# Mellow Yellow...>>>



## LuvWatch (May 14, 2004)

Received this watch from Thailand today, always fancied one of these yellow ones.

Don't seem to see them around to much, I believe they were made for the USA market??

Is it the same as the orange one? ..ahem....Jason, does your Orange one have the same dial etc.

First impressions are of the usual high quality SS Seiko case, the dial is refreshing and highly visible. The black surround to the markers is a great touch - perhaps the hands would have benefitted from the same treatment.

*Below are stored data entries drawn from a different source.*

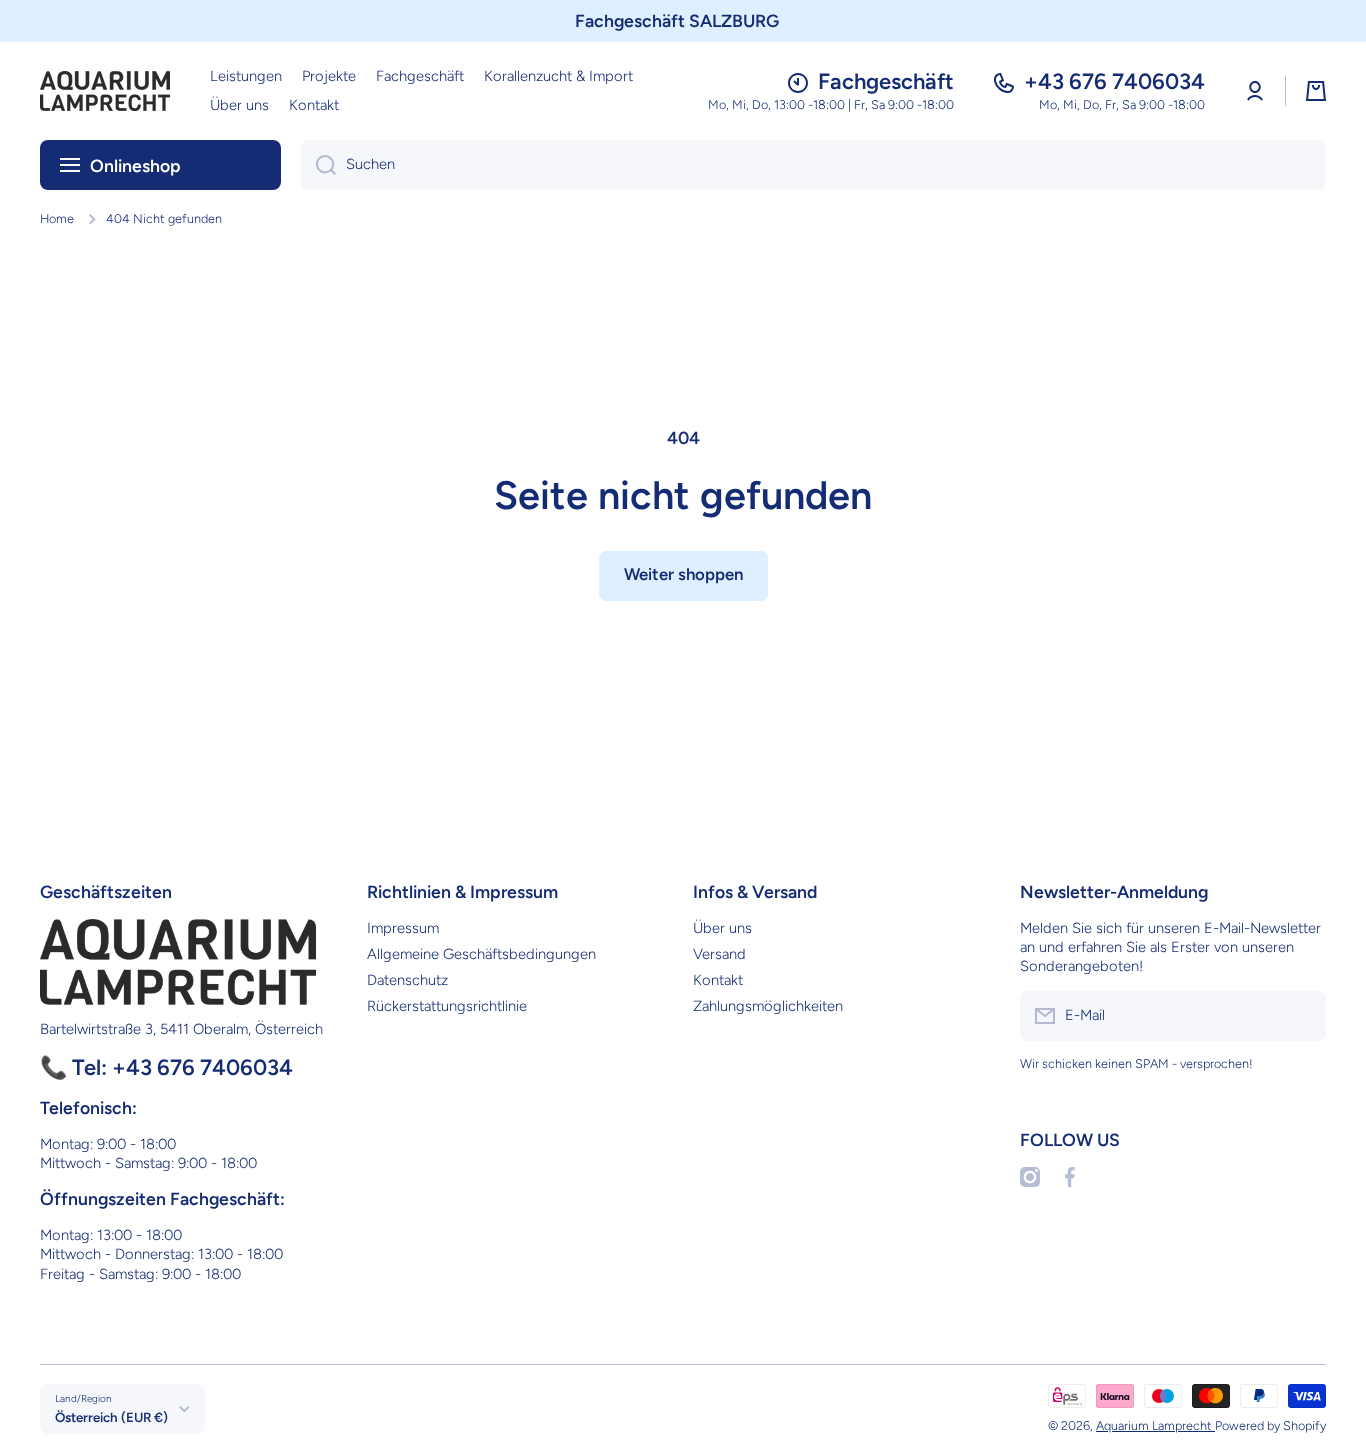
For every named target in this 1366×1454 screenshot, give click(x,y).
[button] (1316, 91)
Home (57, 218)
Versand (719, 954)
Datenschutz (407, 980)
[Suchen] (318, 165)
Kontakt (718, 980)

All in all, very pleased and makes a pleasant change to black.

Derek

(pic taken under flourescent lighting)


----------



## rodiow (Nov 6, 2004)

..... hmmm very nice quite unusual methinks....I like


----------



## Mrcrowley (Apr 23, 2003)

Bloody nice. I love the Bill Yao version - but auto only watches aren't much good to me


----------



## Mrcrowley (Apr 23, 2003)

Errrrrr Derek............

You were referring to the watch & not your avatar?


----------



## Ron Jr (Sep 10, 2003)

I have that same watch. It is one of my favorite weekend watches (a bit load for work).


----------



## Paul (Mar 2, 2003)

Hi all,

No great fan of Seikos, but, what a super photograph, you can see the quality that Seiko owners rave about.

Paul D


----------



## Stan (Aug 7, 2003)

That could certainly come and live at my house.


----------



## rodiow (Nov 6, 2004)

Paul said:


> Hi all,
> 
> No great fan of Seikos, but, what a super photograph, you can see the quality that Seiko owners rave about.
> 
> Paul D










Hi Paul I know its each to there own .....just interested to know ,wondered why Seikos dont float ya boat?


----------



## hakim (Sep 13, 2004)

Thats definetly one on my future shopping list!

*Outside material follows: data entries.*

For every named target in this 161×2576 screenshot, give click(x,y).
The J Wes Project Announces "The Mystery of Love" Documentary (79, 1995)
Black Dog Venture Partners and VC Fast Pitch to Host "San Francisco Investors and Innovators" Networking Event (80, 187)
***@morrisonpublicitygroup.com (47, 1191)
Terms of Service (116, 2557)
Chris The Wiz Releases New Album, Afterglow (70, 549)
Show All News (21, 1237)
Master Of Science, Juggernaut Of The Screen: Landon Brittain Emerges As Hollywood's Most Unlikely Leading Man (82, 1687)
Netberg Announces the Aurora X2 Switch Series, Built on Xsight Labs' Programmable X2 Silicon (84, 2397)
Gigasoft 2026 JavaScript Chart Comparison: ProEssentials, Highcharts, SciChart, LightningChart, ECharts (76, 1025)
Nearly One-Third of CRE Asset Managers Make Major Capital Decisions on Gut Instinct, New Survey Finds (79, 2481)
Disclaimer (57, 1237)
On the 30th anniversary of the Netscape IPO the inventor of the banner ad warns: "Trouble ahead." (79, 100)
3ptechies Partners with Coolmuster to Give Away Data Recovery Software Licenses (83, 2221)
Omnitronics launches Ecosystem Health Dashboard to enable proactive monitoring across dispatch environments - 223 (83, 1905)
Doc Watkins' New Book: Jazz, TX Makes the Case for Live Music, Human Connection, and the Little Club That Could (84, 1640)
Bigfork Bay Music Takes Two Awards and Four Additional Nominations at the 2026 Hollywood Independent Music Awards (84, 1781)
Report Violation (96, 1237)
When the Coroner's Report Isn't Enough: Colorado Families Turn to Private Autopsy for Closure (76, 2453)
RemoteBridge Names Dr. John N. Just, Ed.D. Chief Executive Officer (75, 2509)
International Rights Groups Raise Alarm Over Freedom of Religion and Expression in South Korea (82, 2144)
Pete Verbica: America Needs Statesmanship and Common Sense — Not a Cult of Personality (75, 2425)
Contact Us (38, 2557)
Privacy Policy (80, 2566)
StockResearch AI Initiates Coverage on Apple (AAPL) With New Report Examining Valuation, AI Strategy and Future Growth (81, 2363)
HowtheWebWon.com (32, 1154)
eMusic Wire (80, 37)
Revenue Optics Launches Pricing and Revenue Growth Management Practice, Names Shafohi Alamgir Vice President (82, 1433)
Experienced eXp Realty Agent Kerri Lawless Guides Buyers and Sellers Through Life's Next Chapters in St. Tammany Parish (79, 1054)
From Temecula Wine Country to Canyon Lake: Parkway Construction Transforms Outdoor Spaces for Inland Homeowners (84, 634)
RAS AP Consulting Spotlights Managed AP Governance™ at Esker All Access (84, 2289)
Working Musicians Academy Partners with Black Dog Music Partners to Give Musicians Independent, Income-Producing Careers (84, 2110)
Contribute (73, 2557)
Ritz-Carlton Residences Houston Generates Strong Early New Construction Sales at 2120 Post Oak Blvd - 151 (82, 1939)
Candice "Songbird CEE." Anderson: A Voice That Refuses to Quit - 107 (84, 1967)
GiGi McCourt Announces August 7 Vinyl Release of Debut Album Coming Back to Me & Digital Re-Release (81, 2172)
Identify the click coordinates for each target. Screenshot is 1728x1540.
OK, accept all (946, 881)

Your avtar's not too bad either......jeez it practically jumps at you


----------



## Sargon (Feb 24, 2003)

The Black Monster is one of my all time favorite watches. I really want to like other Seiko divers, but can't get past those hands.


----------



## Paul (Mar 2, 2003)

Hi Paul I know its each to there own .....just interested to know ,wondered why Seikos dont float ya boat?


----------



## Mrcrowley (Apr 23, 2003)

Paul said:


> Hi Paul I know its each to there own .....just interested to know ,wondered why Seikos dont float ya boat?


Hi all,

Probably because i've never handled or worn one. I used to be the same with Japanese cars till I bought a Xedos.









Paul D


----------



## jasonm (Nov 22, 2003)

Hi Derek...No mine has different shaped indicies and different seconds hand









That does look very nice though...Might get one myself


----------



## LuvWatch (May 14, 2004)

Many thanks for comments Gents



> Errrrrr Derek............
> 
> You were referring to the watch & not your avatar?


Hi Paul

Yes, it was the watch











> That could certainly come and live at my house.


Stan, do you mean the watch









Many thanks Jason for the photo - I thought your's had round indicies, it is the model SKX011J.

All the best

Derek


----------



## pg tips (May 16, 2003)

I think Stan meant your avatar!









Lovely picture Derek, I'm smitten with that one.


----------



## Stan (Aug 7, 2003)

Both Derek,

But I'd probably get more use out of the Seiko!


----------



## LuvWatch (May 14, 2004)

Cheers Paul, appreciate the comment from the resident photo expert.

Stan if you strapped a couple of automatics to her wrist's then you could keep those auto's running - now that's useful









Derek


----------



## USMike (Mar 16, 2003)

The yellow one is available in the US but only at Seiko outlet stores as far as I know. Most Seiko divers in retail stores here (at least in the Boston area) are quartz.

I bought one recently but don't like it as well as the orange or black monsters. It has a Singapore movement too. This one has a lighter weight bracelet that rattles when worn. The monsters don't. I'm not complaining; it is a great $150.00 watch and is about 5 seconds fast a day when it is worn for more thaqn 2 or 3 days.


----------